World Citizen: Yemen is a Failed State in the Making

As we near the final year of the decade that brought us 9/11, it's worth recalling one lesson our experience on that date has etched with painful clarity: Failed states can become breeding grounds for violent extremists -- with devastating consequences far beyond their borders. Before 9/11, no one could have predicted that attacks concocted in remote, impoverished Afghanistan might have such a cataclysmic impact on history. Now we know that we ignore such states at our own risk. That's why remote and impoverished Yemen, a country undergoing what by all appearances is a slow-motion collapse, is likely to draw increasing attention -- and cause increasing alarm.

Yemen, the poorest country in the Arab world, is facing a triple assault on its precarious stability. In the face of this growing crisis, the embattled government of President Ali Abdullah Saleh is doing a less-than-stellar job of averting catastrophe.
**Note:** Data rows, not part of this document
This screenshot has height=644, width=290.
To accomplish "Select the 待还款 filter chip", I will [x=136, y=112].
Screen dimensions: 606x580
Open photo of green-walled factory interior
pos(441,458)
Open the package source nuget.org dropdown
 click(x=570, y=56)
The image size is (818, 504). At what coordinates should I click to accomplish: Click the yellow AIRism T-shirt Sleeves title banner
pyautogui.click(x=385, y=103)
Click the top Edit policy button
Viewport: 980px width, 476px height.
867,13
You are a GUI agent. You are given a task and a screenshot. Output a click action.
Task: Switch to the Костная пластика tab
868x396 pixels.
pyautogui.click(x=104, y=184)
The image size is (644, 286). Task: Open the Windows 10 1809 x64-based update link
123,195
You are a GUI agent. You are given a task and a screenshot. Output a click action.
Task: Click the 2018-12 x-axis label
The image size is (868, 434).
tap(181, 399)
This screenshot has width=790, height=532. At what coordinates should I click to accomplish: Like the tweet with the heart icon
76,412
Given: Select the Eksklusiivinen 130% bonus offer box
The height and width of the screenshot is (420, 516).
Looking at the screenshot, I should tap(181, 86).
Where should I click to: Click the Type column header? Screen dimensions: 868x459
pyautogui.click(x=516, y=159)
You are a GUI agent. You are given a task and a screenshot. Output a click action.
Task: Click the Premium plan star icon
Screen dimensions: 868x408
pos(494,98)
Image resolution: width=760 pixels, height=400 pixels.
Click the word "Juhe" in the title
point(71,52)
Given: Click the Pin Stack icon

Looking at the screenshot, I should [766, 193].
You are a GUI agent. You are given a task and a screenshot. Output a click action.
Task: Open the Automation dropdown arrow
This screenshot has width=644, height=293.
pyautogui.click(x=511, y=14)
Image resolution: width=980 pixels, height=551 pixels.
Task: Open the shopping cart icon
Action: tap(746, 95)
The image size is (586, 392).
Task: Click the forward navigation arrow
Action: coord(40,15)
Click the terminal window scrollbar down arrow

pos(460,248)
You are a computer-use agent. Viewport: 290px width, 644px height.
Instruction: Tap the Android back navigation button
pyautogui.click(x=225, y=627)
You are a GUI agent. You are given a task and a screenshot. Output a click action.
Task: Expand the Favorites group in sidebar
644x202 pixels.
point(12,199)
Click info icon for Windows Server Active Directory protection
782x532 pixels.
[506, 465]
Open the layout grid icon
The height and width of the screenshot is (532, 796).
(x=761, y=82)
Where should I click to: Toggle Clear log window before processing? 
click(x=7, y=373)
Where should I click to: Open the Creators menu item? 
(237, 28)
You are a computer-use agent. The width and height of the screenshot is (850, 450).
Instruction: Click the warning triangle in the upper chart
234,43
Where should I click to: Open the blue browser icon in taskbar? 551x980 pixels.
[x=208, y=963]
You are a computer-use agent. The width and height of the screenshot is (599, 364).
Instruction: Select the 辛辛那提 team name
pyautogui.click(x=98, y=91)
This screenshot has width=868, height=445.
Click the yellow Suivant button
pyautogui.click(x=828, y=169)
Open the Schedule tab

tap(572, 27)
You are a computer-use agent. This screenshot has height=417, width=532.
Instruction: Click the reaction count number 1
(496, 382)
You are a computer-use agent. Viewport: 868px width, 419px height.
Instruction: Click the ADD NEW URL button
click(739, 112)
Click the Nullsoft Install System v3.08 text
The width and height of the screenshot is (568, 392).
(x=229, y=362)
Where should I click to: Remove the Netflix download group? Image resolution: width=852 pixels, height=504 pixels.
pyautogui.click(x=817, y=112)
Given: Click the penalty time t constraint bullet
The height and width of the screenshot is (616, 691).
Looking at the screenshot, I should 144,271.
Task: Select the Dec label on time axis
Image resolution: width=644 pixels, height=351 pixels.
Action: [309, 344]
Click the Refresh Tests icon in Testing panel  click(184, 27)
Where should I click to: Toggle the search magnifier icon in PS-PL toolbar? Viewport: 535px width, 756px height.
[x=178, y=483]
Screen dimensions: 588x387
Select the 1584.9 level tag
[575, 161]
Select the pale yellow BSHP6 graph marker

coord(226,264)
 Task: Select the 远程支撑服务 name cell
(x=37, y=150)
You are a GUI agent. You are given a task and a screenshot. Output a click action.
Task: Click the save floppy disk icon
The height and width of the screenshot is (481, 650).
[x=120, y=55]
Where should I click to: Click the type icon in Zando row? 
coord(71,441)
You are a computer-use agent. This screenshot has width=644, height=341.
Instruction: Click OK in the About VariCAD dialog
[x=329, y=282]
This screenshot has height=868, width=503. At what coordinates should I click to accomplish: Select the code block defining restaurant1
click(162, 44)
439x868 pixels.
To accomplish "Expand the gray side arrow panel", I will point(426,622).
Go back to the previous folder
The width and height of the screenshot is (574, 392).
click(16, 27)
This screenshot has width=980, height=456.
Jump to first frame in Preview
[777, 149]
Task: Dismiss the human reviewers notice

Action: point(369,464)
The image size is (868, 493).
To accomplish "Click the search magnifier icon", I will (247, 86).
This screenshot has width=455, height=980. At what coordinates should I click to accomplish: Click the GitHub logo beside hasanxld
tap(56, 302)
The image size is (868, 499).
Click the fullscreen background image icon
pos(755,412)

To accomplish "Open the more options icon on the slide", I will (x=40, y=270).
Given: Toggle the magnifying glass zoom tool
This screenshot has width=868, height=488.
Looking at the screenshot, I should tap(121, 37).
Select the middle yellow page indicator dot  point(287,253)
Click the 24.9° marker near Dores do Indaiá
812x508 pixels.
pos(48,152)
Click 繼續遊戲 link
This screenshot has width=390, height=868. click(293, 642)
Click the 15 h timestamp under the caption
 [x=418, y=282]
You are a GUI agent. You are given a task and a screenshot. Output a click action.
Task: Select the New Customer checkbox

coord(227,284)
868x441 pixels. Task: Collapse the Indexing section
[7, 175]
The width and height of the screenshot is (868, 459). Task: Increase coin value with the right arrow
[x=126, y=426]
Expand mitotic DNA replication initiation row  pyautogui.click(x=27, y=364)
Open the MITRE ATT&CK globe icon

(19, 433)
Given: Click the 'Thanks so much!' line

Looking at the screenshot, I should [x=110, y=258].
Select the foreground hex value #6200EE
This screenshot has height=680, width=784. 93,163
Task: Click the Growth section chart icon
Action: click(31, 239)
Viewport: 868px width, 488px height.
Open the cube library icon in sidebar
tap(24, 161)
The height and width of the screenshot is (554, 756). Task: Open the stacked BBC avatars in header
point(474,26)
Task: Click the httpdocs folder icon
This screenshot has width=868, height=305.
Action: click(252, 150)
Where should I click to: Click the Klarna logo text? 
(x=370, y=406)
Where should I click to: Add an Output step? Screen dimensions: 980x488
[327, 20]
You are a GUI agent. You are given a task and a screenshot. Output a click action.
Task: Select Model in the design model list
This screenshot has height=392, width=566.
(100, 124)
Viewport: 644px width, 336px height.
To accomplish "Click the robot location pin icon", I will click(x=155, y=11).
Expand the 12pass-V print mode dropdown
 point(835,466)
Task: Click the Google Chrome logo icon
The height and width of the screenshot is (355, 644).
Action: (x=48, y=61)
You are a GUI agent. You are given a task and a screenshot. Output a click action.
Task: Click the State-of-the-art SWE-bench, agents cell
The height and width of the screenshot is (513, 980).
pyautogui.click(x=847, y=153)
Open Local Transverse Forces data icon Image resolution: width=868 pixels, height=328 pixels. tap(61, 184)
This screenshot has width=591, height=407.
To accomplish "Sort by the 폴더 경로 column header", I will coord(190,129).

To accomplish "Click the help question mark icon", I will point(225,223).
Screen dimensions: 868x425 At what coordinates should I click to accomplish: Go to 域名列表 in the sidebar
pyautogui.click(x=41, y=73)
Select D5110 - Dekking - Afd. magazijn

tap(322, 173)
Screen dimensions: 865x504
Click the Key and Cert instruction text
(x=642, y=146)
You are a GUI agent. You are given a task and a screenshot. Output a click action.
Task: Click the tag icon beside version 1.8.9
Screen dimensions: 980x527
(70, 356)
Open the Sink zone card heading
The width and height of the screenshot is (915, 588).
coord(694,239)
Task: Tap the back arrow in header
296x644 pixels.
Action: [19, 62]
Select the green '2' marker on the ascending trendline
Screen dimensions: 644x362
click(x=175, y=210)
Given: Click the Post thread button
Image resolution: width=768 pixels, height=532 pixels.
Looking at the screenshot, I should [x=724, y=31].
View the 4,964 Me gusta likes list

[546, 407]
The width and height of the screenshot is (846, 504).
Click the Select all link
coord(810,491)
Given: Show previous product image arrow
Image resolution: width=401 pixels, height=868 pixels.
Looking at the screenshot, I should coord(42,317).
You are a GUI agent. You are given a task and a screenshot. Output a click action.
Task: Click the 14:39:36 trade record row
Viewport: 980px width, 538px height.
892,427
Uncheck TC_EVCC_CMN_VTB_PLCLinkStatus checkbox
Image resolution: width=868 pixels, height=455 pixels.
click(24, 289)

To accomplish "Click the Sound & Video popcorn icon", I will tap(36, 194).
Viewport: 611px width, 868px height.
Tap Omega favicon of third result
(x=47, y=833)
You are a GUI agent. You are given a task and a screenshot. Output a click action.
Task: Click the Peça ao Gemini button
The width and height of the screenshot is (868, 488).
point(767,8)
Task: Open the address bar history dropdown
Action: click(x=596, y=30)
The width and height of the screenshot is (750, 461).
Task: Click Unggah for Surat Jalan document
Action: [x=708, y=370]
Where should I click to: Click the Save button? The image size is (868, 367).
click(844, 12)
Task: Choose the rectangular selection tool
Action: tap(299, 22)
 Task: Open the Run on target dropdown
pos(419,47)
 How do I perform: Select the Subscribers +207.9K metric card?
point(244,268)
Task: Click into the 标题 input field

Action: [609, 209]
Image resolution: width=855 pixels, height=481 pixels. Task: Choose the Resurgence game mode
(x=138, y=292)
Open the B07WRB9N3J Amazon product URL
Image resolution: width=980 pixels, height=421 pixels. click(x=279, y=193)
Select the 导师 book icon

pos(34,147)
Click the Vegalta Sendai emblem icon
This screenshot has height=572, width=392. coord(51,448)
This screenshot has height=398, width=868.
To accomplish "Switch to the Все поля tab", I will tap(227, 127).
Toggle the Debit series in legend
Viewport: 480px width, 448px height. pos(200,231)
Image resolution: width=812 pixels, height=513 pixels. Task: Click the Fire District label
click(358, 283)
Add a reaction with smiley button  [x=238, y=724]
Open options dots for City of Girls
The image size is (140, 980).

The country at the southwestern end of the Arabian Peninsula is under assault from both man and nature. The government faces two dangerous rebellions: one from northern Shiite rebels, the other from southern separatists. By some accounts, government forces control less than one-third of the national territory. All the while, the Sunni forces of al-Qaida are strengthening in Osama bin Laden's ancestral homeland, garnering only mild concern from the president. Looming over the political and security challenges are a crumbling economy and a growing ecological crisis that threatens to leave already dry Yemen without enough water to sustain a functioning society.